Кошка трется о ноги, я ее перешагиваю и сбегаю. Она за мной на третий этаж не поднимается, знает, что у меня ни ласки, ни колбасы не найдет. Дверь справа деревянная, покрытая лаком, хотя все остальные на этаже уже давно железные и звонки у них поют птичками. Я в ту старомодную, стучать не стала, ключ у меня на веревочке висит, на шее.
За порогом вода. Я понадеялась на галоши, которые перед выходом сняла с частокола, не спросив, надела. Но вода оказалась выше и затекла вовнутрь. Поднимаю ногу, чтобы переставить, пойти вперед, а нога из башмака выскальзывает. Иду теперь босиком, мои резиновые друзья дальше порога не пошли.
Дверь в ванную комнату раскрыта настежь. Там из крана вода хлещет, льется на пол из переполненной ванной.
Закрыла.
Теперь мои ноги чисты, можно и в горницу.
Долго стояла на пороге гостиной. Смотрела на неподвижного деда, а тот куда-то в угол. В своем излюбленном кресле, в наглаженной рубашке, с начисто выбритыми щеками.
Топчусь на месте, под ногами вода хлюпает.
Живые! – думаю про ноги.
Пальцы в кулаки сжимаю – и с ними все в порядке. И готова ручаться, захоти я подать голос, он не подведет.
Значит, можно.
Преступаю порог. А потом шаги.

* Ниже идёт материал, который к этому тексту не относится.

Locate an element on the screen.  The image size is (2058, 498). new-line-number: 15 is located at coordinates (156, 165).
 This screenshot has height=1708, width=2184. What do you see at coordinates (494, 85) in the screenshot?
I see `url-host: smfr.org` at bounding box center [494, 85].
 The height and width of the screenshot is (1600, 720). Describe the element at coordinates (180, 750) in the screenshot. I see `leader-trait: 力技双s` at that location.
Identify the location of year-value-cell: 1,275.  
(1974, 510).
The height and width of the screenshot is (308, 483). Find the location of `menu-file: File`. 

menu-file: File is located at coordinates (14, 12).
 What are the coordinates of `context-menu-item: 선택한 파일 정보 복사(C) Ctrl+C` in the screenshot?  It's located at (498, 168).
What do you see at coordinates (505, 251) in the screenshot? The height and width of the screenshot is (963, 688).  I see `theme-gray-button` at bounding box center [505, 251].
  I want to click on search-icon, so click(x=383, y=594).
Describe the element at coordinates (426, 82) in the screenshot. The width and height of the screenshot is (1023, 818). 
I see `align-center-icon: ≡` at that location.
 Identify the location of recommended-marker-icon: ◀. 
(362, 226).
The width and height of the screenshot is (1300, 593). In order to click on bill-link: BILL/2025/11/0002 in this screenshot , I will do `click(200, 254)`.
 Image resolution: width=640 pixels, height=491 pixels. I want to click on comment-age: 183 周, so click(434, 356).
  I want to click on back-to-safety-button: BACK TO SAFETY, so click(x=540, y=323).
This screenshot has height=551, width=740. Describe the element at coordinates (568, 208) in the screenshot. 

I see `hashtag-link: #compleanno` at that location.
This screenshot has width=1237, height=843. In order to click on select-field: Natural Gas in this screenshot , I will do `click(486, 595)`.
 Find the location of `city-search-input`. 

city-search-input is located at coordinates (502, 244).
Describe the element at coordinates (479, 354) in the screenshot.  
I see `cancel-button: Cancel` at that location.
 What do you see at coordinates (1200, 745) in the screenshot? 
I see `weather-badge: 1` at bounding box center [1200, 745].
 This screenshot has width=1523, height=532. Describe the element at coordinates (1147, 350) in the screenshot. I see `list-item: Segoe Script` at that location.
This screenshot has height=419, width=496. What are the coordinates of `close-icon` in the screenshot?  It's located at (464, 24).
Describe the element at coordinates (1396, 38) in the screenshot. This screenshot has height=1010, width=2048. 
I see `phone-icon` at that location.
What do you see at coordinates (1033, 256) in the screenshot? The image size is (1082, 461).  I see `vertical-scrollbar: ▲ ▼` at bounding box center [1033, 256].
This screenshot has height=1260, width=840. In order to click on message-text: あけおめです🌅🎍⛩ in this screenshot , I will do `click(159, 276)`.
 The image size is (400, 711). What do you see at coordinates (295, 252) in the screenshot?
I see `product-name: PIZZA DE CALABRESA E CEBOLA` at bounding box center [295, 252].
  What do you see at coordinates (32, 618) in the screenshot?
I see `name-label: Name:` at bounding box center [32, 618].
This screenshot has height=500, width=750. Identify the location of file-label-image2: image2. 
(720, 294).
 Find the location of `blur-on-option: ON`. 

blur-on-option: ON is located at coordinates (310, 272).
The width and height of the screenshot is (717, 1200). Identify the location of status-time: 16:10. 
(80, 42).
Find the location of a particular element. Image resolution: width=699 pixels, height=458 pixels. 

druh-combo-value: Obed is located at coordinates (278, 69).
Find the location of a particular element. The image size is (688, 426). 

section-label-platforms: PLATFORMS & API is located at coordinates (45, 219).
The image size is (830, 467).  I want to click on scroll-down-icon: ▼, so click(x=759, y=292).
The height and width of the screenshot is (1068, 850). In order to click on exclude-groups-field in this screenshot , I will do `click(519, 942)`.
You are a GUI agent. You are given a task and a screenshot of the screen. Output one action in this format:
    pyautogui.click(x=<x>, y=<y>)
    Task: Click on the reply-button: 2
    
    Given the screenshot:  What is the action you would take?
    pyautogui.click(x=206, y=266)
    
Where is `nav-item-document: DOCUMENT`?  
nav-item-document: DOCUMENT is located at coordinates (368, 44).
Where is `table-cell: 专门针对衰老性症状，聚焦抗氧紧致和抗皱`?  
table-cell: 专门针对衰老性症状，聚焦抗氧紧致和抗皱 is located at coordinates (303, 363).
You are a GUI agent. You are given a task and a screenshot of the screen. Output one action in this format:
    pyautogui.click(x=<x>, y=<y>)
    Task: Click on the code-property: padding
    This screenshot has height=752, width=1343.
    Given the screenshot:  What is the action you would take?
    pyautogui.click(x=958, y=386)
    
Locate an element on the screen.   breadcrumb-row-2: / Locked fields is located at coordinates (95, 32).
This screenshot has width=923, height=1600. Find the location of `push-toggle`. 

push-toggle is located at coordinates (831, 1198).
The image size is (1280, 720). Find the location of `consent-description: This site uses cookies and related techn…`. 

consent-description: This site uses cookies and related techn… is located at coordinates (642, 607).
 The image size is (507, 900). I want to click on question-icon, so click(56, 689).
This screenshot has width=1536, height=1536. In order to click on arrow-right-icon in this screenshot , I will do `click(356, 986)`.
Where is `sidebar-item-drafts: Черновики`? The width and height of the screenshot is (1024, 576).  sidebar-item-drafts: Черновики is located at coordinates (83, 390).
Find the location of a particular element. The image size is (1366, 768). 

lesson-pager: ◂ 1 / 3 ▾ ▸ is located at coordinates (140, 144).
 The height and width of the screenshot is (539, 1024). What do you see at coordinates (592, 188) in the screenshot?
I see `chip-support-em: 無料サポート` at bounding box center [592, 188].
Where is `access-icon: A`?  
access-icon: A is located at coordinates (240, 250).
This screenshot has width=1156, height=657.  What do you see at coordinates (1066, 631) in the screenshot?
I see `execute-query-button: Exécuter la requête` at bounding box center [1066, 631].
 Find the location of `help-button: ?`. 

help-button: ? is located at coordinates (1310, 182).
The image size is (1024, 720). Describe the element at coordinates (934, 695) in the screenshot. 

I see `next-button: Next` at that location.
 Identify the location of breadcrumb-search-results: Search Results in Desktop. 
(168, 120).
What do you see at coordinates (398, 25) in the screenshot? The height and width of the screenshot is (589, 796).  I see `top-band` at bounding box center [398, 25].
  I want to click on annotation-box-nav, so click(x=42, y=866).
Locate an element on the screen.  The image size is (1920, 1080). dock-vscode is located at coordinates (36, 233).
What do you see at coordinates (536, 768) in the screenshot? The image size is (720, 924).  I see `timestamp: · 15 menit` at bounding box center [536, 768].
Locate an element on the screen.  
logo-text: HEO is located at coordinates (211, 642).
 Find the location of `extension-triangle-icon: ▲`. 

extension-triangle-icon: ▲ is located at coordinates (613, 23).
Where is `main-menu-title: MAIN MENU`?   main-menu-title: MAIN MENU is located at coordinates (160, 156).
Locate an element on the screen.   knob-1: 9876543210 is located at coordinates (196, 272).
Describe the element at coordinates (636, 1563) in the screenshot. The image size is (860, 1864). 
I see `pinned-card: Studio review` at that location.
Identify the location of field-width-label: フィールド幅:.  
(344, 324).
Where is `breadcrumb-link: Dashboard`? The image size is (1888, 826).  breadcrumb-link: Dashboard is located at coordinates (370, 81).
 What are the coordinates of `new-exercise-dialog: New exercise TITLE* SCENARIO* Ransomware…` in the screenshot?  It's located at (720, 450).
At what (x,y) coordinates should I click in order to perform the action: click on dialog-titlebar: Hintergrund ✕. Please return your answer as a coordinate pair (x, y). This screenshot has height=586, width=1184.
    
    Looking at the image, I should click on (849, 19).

Бесконечное количество, иду и иду, а дед ближе не становится.
Да что же эта дорога никак не кончится? Нашлось же у кого-то столько желтых кирпичей!
И все иду, иду.
– Дед, – зову, – путь к тебе бесконечен.
Ноги гудят от долгой ходьбы. Устало опускаюсь на пол. Здесь Машка с изрисованным резиновым лицом, радужная пружинка, больничка (пинцет в ней сломанный, а с градусника наклейка давно оторвалась).
Дед на меня не смотрит, смотрит туда, где стол у окна стоит. На столе по-прежнему салфетка кружевная, телефонный аппарат, бабушкины очки. Она другие обычно носит, в этих только шьет, читает, выбирает косточки из рыбы, чтоб я не подавилась.
– Скучаешь?
Я тоже. Готовлю, к примеру, пирожки или борщ. С виду на бабулины, вроде, похожи. Я пирожок из руки в руку перекладываю, понюхаю и, кажется, вот сейчас откушу и мне снова семь или десять, а бабуля тут рядом стоит, чай разливает. И ты.., А жевать начинаю, не-а, двадцать пять, и готовила я сама.
Набираю воздуха в шприц. Машка даже не пискнула. Краем ее же юбки обтираю пластмассовую ягодицу. Кладу к себе лицом, она глазки закрывает.
Люли лили люлюшки, прилетали гулюшки, сели гули на кровать, нашу Машеньку качать.
Он погладил меня по голове. Может первый раз в жизни. Или не в жизни.
Василиса сидит у кресла, пристроилась так, чтоб его боковина стала стеной ее домика. Вторая стена – перевернутая табуретка, находится позади. На этом стен девочке показалось достаточно, а про крышу она и не подумала.